Como neste espaço não terei tempo para abordar todos estes temas, gostaria de vos deixar algumas considerações sobre dois destes temas para que possam servir-vos de um modesto começo de reflexão.

Começarei pela questão dos bispos chineses. Como sabemos a Igreja da China encontrava-se dividida entre o episcopado nomeado pela Santa Sé e aquele nomeado pelo Regime Comunista Chinês. Esta divisão levou a perseguição, encarceramento, exílio, campos de trabalho e até à morte de muitos destes bispos e padres que se opunham ao regime estabelecido. O Papa Francisco e a sua diplomacia conseguiu chegar a um acordo com Pequim resolvendo, ou pelo menos diluindo, a questão. Não sem muitos protestos por parte daqueles que foram perseguidos e acusados pelo regime e por aquela fação de clero leal a Pequim. Há quem acuse o Papa de os ter traído. Mas a questão da lealdade ao regime, seja ele qual for, da nomeação episcopal, e da liberdade de em consciência a Igreja poder alçar a voz contra as injustiças não é da exclusividade chinesa, e em Portugal, até há relativamente pouco tempo, passamos pelo mesmo, com o nosso clero e episcopado mais ou menos fiel às normativas do poder instituído do Estado.

Será, então na China, um pequeno (ou grande) preço a pagar por parte daqueles que foram leais a Roma, e por isso perseguidos.

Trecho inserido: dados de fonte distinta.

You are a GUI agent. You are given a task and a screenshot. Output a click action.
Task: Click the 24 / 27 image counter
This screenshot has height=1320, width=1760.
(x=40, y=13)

Mas a unidade e o perdão, a possibilidade de um novo começo com todos não valerá a pena? O tempo o dirá. E esta nova etapa, para um país tão carente da mensagem do Evangelho, vai necessitar da oração de todos. Para já estes dois Bispos afirma a sua grande alegria de poderem participar pela primeira vez numa assembleia sinodal, o caloroso acolhimento que receberam por parte de todos e a consciência de se saberem parte de uma grande família, a Igreja.

O segundo tema que vos deixo para posterior reflexão é o do papel da mulher nos lugares de tomada de decisão. Alargarei não só às mulheres, mas a todos os leigos em geral.

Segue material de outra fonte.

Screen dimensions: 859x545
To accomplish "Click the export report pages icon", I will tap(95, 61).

Os jovens são muito sensíveis à exclusão e a equidade e ainda mais no que diz respeito à injustiça. Uma das observadoras do Sínodo, a Srª Mina Kwon, vinda da Coreia afirmou: «as mulheres nos serviços ministeriais devem ser tratados com o mesmo respeito que os homens. Por vezes, nos serviços pastorais, as religiosas são excluídas dos cuidados pastorais e não se são atribuídas iguais responsabilidades e capacidades de tomada de decisão».

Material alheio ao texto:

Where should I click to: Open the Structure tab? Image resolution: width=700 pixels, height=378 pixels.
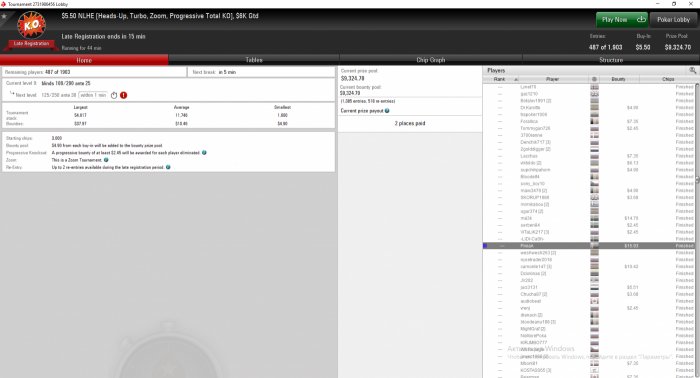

O cardeal alemão Reinhard Marx sublinha que os abusos sexuais dentro da Igreja se devem a uma cultura de clericalismo que uma maior presença de mulheres em posições de responsabilidade iria destruir essa mesma cultura. Diz: «Temos mesmo que querer e fazer isto [aumentar o papel de liderança da mulher na Igreja]! A impressão de que a Igreja, no que diz respeito ao poder, é em última análise uma Igreja masculina deve ser ultrapassada tanto ao nível da Igreja Universal como aqui no Vaticano. De outro modo, as jovens mulheres não poderão encontrar uma real oportunidade aqui. Chegou a hora!».

Chegou a hora para a nossa Igreja do Porto? Que sinais temos dado, nós clérigos? Ainda consideramos que determinados ofícios são exclusivos do ministério ordenado? E se sim quais? Em algumas partes do mundo as paróquias já não são governadas por padres, a formação (do primeiro anúncio, catequética e até formação sacerdotal) já não passa por agentes revestidos do sacramento da ordem. O que é específico do sacramento e quais todas as outras coisas que ainda vamos fazendo e que podíamos confiar a leigos, homens e mulheres?

Voltamos uma vez mais ao argumento do clericalismo, da incapacidade de não nos agarrarmos àquilo que não salva. Disse o papa na homilia da missa do domingo passado: «Jesus não Se contenta com uma «percentagem de amor»: não podemos amá-Lo a vinte, cinquenta ou sessenta por cento. Ou tudo ou nada. (…) basta-nos Jesus ou procuramos as seguranças do mundo? Peçamos a graça de saber deixar por amor do Senhor: deixar riquezas, deixar sonhos de funções e poderes, deixar estruturas já inadequadas para o anúncio do Evangelho, os pesos que travam a missão, os laços que nos ligam ao mundo. Sem um salto em frente no amor, a nossa vida e a nossa Igreja adoecem de «autocomplacência egocêntrica»: procura-se a alegria em qualquer prazer passageiro, fechamo-nos numa tagarelice estéril, acomodamo-nos na monotonia duma vida cristã sem ardor, onde um pouco de narcisismo cobre a tristeza de permanecermos inacabados.».